Lo sapete cosa significa la parola carillon?
“Il carillon è uno strumento musicale automatico del diciannovesimo secolo che produce musica facendo vibrare, con delle punte poste su un cilindro o su un disco rotante, delle lamelle di acciaio disposte a pettine.
Alcuni di questi hanno inoltre dei piccoli piatti a percussione o dei campanelli (sempre meccanici). Questi strumenti hanno generalmente dimensioni molto ridotte, ma alcuni (rari) esemplari raggiungono le misure di un grosso mobile d’arredamento”.

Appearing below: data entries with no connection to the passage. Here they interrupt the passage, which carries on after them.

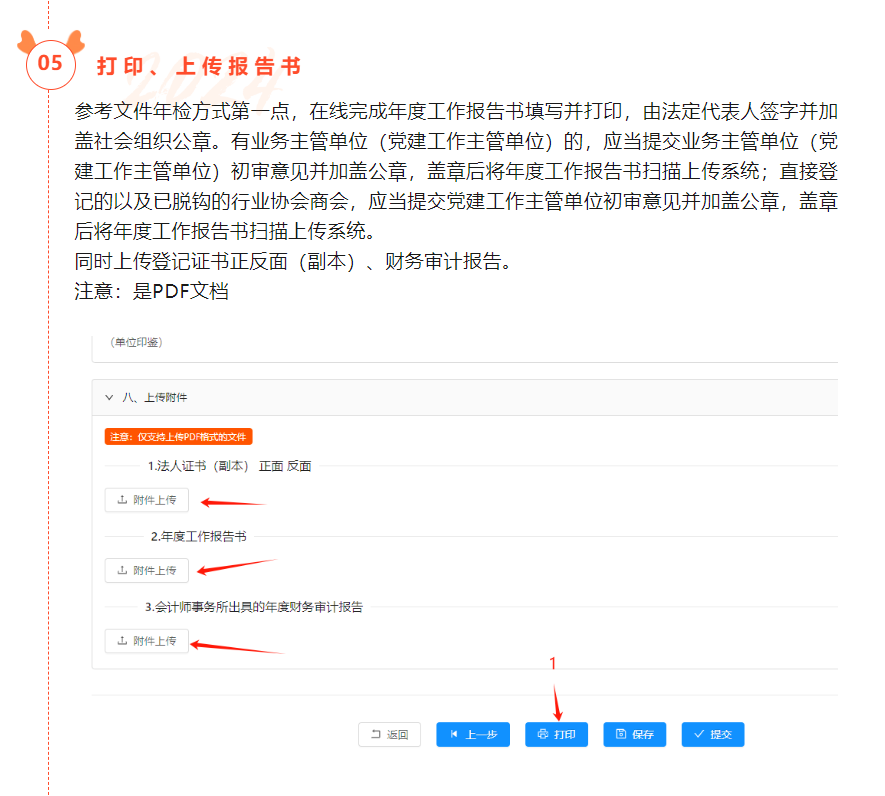Viewport: 885px width, 796px height.
Task: Click the previous-step icon on 上一步 button
Action: [x=454, y=734]
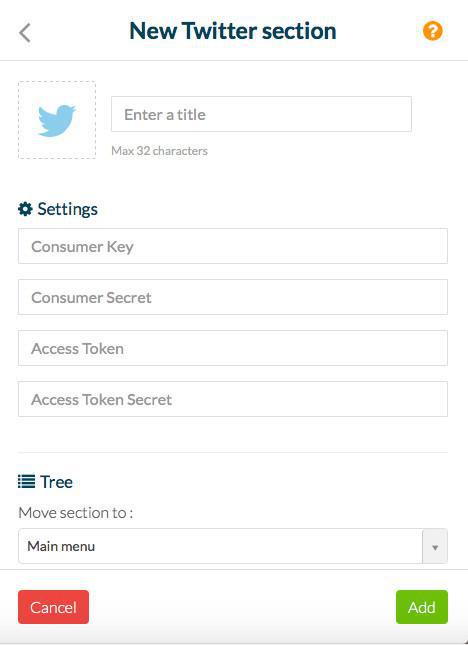The width and height of the screenshot is (468, 645).
Task: Click the Tree heading label
Action: tap(56, 482)
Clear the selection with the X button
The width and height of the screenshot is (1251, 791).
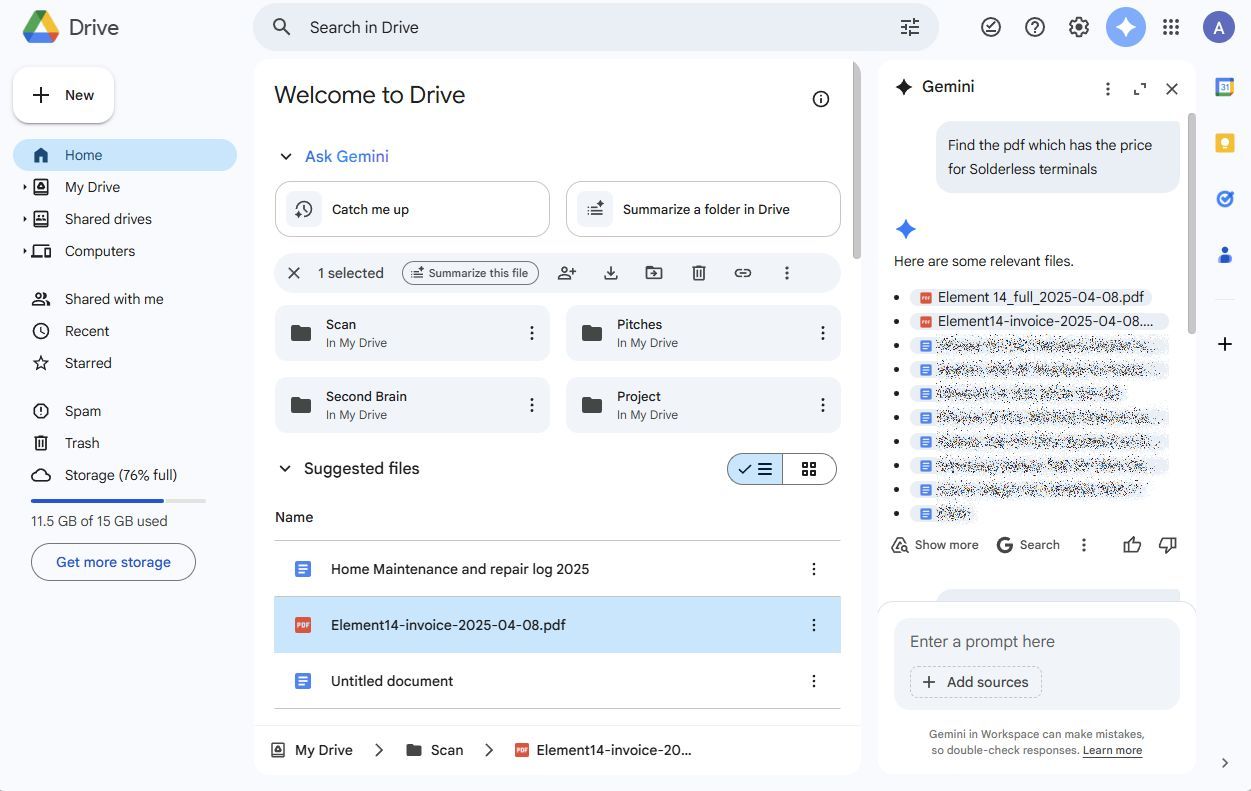294,273
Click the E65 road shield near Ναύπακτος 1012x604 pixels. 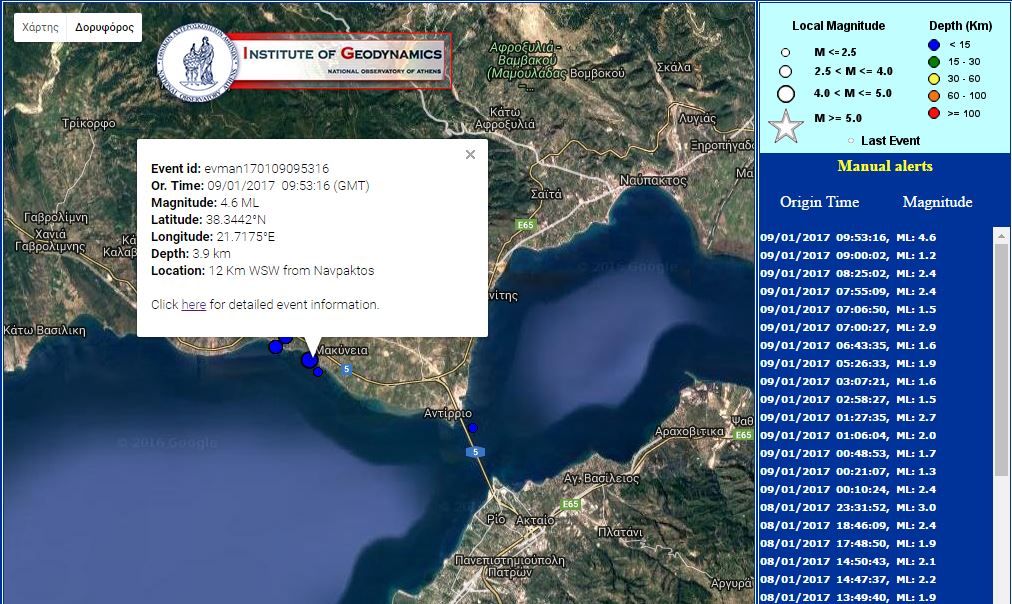[x=526, y=225]
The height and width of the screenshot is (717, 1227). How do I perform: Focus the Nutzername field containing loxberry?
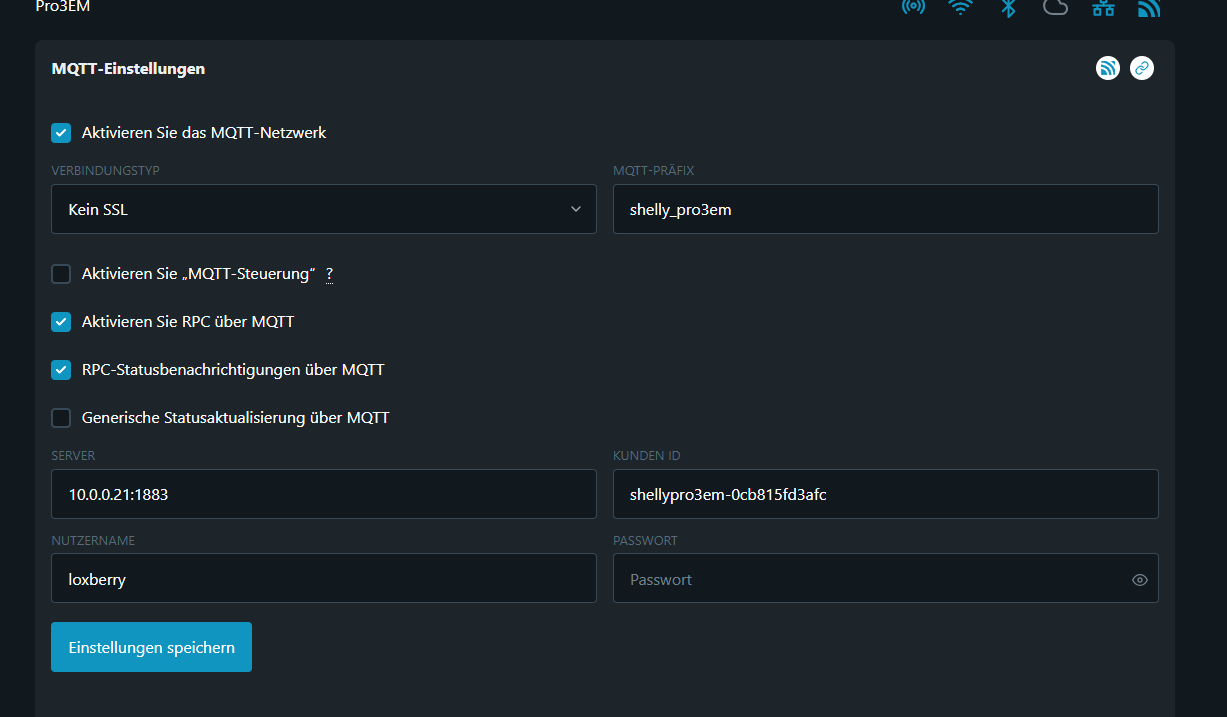pyautogui.click(x=323, y=578)
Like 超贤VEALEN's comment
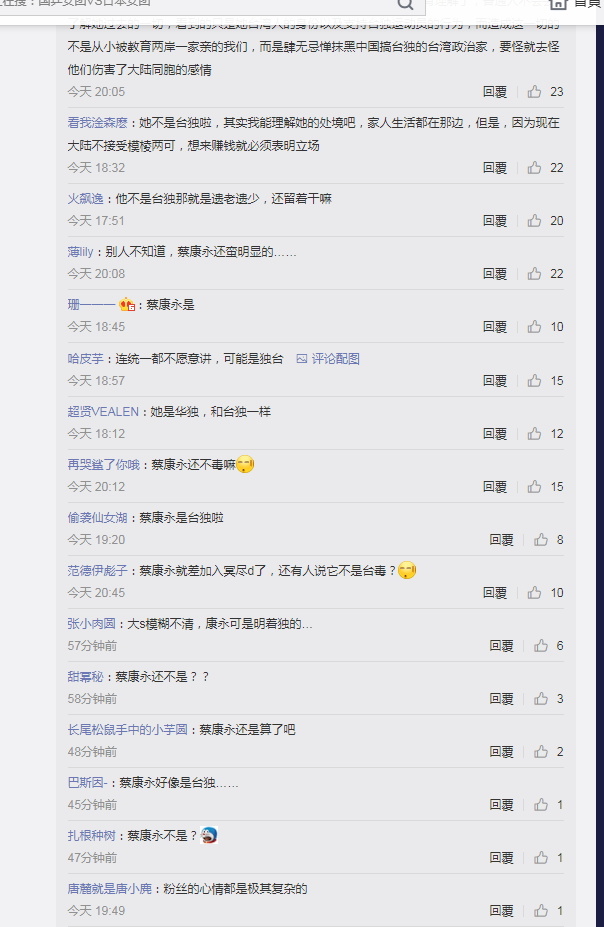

L’anno scorso io e Sabrina Monaco avevamo scelto questo nome per i nostri incontri proprio per fare riferimento al vibrare e all’ amplificare delle emozioni che in un incontro così piccolo potevano nascere.
Anche quest’anno proponiamo un ciclo di 3 incontri nel bellissimo scenario di Villa Frova (stevenà – PN), il sabato pomeriggio, per dar modo anche a chi va a scuola la mattina di poterci essere.
Ho negli occhi tante espressioni ed emozioni viste nei 3 incontri precedenti, che potete sbirciare qui, qui e qui.

L’INCONTRO E’ STATO SPOSTATO ALL’11 APRILE!

L’incontro sarà suddiviso in 2 parti, la prima riservata ad adulti e genitori  che potranno sperimentarsi in un laboratorio gioco che metterà in relazione (il numero dei partecipanti è aperto).
A seguire un dibattito nel quale potremmo parlare del bambino agito rispetto al bambino attivo.
Dopo un veloce coffe break le famiglie che si sono iscritte (massimo 15) potranno nuovamente sperimentare il laboratorio con la presenza dei propri figli.

E a questo punto le cose cambieranno… l’ho provato su me stessa, non è facile entrare in relazione con noi in un laboratorio emozionale, tantomeno se ci sono anche i nostri figli, che ascoltiamo, sproniamo, direzioniamo, limitiamo, regoliamo.
Ad un incontro dell’anno scorso dicevo:
“Per dirla tutta non è stato così facile fare questo laboratorio, perchè dentro di me mi chiedevo “bel lavoro” o “lavoro spontaneo”? E poi… bello per chi? Mio marito ha fatto un progetto degno di un costruttore di dighe per mettere in piedi il nostro cuore, e Tommaso non ha apprezzato il mio tocco boscolico delle corteccine, e mi ha detto “mamma non è che ci stanno tanto eh…”. Quando poi Sabrina ci ha chiesto di far uscire l’emozione che il nostro lavoro ci suscitava, io ho scritto calore e amicizia… e non sono certo emozioni! Ci ho molto pensato poi… e mi ha stupito che io proprio io non fossi riuscita a pescare quell’emozione, io che vivo di emozioni ogni giorno. Forse è il mettere parole a quelle emozioni, la cosa difficile?”

Staremo a vedere!
D’altronde:
Life isn’t about waiting for the storm to pass…
it’s about learning to dance in the rain.